Introduction to LLPL

Posted May 27, 2020         « Previous post    

There are several ways to program with persistent memory from Java. A recent pmem.io blog article described the pmemkv library, a persistent key-value store, which can be used from multiple languages. For Java, pmemkv supports three ubiquitous Java types: String, byte[], and ByteBuffer.

Another PMDK component, the Low-Level Persistence Library (LLPL) is an open source Java library (https://github.com/pmem/llpl) that gives Java developers access to persistent memory in a very fast and flexible way. This article will introduce LLPL by way of Java examples that show how to manage and access persistent memory using the library.

LLPL offers persistent memory as heaps of memory, separate from the Java heap and the Java objects that reside there. While LLPL heaps are separate from the (non-persistent) Java heap, you use regular Java objects to access persistent memory. You can create LLPL heaps, reopen them, and delete them. You can create many heaps, of almost any size, as long as there is unused persistent memory available to create them.

In Figure 1 below, we see Java Heap and MemoryBlock objects being used to access LLPL heaps and memory blocks. At any point in time, these Java access objects are needed only for those heaps and memory blocks that are actively being accessed. When an access object becomes unreachable and is collected by Java, nothing happens to the persistent memory; memory management of LLPL memory blocks is done manually. Likewise, while the Java heap and all its objects disappear when the Java application exits, the LLPL heaps, blocks, and relationships between blocks remain. We’ll see later, in code, that it’s easy to re-access LLPL heaps and their memory blocks when your Java application restarts.

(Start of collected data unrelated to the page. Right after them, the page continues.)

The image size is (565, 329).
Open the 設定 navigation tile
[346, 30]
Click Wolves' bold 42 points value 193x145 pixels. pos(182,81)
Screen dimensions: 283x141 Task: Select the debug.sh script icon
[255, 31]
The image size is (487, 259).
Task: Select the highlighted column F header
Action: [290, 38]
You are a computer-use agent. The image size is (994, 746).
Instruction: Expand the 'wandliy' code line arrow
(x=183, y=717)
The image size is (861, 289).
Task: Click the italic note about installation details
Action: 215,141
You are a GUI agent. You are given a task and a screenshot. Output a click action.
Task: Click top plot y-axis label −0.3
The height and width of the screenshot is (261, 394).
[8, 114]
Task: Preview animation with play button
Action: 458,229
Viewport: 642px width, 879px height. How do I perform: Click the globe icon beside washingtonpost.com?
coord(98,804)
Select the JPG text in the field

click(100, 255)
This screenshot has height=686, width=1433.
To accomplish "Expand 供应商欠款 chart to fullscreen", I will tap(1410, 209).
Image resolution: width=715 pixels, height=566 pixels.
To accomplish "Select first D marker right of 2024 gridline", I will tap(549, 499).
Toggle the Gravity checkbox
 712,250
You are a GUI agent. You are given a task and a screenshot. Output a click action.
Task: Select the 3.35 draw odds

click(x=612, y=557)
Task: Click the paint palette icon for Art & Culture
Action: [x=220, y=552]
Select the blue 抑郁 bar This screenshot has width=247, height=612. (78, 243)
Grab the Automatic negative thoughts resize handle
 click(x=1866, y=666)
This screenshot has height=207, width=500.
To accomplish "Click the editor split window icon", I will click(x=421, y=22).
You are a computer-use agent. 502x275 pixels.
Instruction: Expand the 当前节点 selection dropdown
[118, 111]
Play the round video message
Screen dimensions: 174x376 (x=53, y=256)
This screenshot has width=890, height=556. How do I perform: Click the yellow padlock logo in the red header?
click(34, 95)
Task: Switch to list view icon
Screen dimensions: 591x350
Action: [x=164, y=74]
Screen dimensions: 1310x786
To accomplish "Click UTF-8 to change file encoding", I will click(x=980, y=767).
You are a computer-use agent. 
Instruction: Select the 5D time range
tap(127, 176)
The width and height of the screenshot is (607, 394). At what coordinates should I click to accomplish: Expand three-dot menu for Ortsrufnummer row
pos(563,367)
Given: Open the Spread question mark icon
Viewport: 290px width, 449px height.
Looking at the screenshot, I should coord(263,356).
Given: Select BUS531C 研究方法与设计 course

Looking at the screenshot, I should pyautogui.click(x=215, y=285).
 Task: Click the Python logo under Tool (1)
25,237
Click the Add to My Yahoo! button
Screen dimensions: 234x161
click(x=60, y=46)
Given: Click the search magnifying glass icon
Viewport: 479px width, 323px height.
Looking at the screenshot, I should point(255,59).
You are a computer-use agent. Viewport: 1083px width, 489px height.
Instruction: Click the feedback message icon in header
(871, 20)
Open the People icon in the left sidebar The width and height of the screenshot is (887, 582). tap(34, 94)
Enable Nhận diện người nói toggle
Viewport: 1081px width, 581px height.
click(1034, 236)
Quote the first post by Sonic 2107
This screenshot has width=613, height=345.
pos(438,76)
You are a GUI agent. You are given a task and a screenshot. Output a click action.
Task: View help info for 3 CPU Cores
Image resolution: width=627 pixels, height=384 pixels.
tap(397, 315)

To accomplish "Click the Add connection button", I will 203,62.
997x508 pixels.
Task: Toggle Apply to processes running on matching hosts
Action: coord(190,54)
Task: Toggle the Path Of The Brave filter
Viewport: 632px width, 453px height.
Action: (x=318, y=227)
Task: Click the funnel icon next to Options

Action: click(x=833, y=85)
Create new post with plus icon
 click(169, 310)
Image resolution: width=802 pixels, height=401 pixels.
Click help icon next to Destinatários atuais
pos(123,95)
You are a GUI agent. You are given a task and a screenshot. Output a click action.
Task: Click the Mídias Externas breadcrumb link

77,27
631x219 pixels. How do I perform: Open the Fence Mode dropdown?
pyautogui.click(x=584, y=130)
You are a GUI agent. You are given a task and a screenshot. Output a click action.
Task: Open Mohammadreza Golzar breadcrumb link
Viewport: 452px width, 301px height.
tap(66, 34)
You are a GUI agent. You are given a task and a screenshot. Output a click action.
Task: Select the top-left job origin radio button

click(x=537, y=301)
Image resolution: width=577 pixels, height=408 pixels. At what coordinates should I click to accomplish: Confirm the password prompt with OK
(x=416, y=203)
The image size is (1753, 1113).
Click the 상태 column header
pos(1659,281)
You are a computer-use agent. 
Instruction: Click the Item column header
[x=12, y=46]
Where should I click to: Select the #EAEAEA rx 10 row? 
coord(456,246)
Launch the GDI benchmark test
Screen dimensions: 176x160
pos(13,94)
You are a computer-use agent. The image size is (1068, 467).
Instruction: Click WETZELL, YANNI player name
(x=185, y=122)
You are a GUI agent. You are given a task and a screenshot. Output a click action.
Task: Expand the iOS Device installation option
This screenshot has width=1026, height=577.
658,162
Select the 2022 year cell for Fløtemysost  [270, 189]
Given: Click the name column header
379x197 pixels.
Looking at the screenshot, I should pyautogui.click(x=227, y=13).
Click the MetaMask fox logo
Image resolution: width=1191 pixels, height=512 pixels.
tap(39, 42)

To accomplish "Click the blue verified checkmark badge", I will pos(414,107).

Figure 1 -- objects on the Java heap used to access persistent memory in
LLPL heaps

Now we’ll walk through some code examples that demonstrate creating heaps, and reading and writing to blocks of persistent memory.

To create a heap:

   long heapSize = 100 * 1024 * 1024;
   Heap heap = Heap.createHeap("/pmem/heap1", heapSize);

This creates a 100 MB heap with the name “heap1”. The “/pmem/” portion of the heap path is an example of a base path where persistent memory was provisioned on the system. To re-access a heap after a process or machine restart:

   Heap heap = Heap.openHeap("/pmem/heap1");

You can delete this heap by deleting the file that names the heap:

   >rm /pmem/heap1

Once you have a heap, the next step is to allocate some part of it for writing and reading:

   MemoryBlock block1 = heap.allocateMemoryBlock(1024, false);

This returns a memory block object representing a 1K block of zero’d bytes. The memory block API has setter and getter methods for Java byte, short, int, and long types, as well as bulk memory copy methods. For example, to set a long value of 1234 at the first byte in the memory block:

   block1.setLong(0, 1234);
   block1.flush(0, Long.BYTES); // flush data to persistent memory modules

Note the flush call in the second line above. Persistent memory behaves much like regular DRAM, and programming with it is very similar. The obvious difference is its persistence, and the flush above is a necessary operation associated with persistence.

Like DRAM, persistent memory is “cache-coherent virtual memory” and writes to pmem are placed in the CPU cache and made visible to other threads. Like DRAM, however, flushing writes from the CPU cache to the actual memory modules may be delayed until the system needs the cache space. This means that your persistent memory program will behave correctly when initially run, but some of your writes to pmem may not have been pushed all the way to the persistent memory modules prior to your program’s exit. In that case, some changes won’t be present when you reopen the heap to access the “persistent” data. To ensure your changes make it all the way to the memory modules and are available after a restart, a flush operation needs to be done, sometime before your program exits, on those parts of persistent memory that were modified.

We’ll see later how LLPL can flush writes automatically, but full manual control of flushing is available as shown above.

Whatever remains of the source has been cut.